● EXERCISE DESCRIPTION
Lines with "column": copy each one from the listing below.

● DATA EXCERPTS

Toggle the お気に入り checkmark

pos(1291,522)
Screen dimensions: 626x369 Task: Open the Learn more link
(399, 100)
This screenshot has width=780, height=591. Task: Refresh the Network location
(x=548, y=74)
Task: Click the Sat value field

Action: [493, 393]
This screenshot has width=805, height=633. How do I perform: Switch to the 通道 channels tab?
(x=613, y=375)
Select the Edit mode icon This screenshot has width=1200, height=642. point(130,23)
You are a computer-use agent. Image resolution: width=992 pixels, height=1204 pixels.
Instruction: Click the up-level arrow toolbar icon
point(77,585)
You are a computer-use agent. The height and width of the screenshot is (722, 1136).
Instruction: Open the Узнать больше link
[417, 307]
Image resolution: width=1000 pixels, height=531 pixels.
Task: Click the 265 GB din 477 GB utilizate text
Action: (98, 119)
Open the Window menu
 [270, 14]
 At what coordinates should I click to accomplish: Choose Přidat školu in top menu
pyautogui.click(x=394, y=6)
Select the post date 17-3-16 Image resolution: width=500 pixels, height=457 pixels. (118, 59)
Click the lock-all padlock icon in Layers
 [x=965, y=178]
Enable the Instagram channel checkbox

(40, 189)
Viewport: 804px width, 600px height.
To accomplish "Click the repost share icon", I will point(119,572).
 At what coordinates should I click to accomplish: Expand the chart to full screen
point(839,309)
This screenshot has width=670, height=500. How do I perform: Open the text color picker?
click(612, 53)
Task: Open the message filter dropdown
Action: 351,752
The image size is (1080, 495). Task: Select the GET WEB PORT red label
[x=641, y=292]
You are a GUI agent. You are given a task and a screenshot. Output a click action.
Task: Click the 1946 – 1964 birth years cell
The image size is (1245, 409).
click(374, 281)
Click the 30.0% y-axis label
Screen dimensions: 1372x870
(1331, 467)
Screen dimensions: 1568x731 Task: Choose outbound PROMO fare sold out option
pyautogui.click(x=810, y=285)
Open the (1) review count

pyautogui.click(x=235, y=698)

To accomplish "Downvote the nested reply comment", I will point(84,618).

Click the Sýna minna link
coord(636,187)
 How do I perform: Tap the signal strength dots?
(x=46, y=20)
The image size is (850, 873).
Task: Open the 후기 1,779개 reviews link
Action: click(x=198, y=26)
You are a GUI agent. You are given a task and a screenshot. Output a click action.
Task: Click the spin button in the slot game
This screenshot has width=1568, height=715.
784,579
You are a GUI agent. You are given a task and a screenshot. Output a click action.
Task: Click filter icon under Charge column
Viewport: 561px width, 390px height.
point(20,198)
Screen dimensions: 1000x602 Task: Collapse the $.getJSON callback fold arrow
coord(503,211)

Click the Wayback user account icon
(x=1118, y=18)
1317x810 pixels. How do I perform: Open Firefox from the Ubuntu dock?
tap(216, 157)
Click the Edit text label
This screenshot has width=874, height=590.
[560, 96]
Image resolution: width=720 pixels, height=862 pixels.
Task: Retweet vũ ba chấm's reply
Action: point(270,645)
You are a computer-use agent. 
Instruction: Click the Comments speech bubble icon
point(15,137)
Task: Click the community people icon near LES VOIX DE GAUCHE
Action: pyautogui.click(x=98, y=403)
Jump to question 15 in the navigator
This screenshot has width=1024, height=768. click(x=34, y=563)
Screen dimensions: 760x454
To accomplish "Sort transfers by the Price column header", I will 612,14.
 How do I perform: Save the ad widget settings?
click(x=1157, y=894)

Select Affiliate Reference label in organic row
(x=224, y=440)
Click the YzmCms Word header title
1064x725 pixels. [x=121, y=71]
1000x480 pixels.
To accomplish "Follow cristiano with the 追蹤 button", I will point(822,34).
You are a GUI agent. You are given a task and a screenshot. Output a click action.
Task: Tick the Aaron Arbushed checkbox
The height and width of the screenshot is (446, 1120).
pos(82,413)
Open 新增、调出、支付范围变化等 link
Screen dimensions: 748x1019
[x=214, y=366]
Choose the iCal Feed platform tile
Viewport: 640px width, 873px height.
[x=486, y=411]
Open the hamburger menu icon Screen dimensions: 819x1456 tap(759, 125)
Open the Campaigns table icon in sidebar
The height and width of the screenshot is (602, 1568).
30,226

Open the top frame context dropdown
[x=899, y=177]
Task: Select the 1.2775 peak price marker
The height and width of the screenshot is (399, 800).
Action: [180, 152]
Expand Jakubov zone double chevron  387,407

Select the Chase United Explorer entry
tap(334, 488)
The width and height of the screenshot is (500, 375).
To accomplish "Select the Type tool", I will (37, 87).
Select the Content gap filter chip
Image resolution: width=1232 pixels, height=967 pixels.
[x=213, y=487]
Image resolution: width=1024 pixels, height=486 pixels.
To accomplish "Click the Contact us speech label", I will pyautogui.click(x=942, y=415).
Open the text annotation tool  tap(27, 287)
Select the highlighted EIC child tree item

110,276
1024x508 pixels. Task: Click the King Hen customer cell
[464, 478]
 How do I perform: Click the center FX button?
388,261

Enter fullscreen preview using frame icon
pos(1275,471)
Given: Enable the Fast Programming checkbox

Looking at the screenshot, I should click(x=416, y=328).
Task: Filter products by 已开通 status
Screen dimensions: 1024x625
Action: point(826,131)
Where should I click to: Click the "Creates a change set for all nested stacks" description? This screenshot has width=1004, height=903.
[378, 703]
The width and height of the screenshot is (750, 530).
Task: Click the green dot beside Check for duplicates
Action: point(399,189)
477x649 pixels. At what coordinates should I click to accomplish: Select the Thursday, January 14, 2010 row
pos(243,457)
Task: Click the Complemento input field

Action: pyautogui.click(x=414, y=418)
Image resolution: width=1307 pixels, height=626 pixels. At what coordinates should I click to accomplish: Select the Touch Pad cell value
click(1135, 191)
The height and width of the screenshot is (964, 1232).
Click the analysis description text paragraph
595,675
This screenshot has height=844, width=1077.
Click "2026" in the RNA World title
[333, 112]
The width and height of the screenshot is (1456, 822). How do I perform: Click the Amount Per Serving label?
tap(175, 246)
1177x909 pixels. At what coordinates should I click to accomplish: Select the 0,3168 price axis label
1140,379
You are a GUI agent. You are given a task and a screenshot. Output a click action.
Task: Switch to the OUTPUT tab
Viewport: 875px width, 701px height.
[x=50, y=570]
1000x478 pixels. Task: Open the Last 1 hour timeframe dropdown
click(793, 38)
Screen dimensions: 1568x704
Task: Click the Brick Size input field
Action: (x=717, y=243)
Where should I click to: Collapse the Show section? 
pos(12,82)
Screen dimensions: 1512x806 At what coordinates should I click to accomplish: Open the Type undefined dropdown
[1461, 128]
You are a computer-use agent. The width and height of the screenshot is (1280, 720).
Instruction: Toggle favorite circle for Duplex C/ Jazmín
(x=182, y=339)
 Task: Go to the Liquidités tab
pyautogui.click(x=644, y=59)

● WORKED SOLUTION
Task: Click filter icon under Charge column
To accomplish "Sort transfers by the Price column header", I will 612,14.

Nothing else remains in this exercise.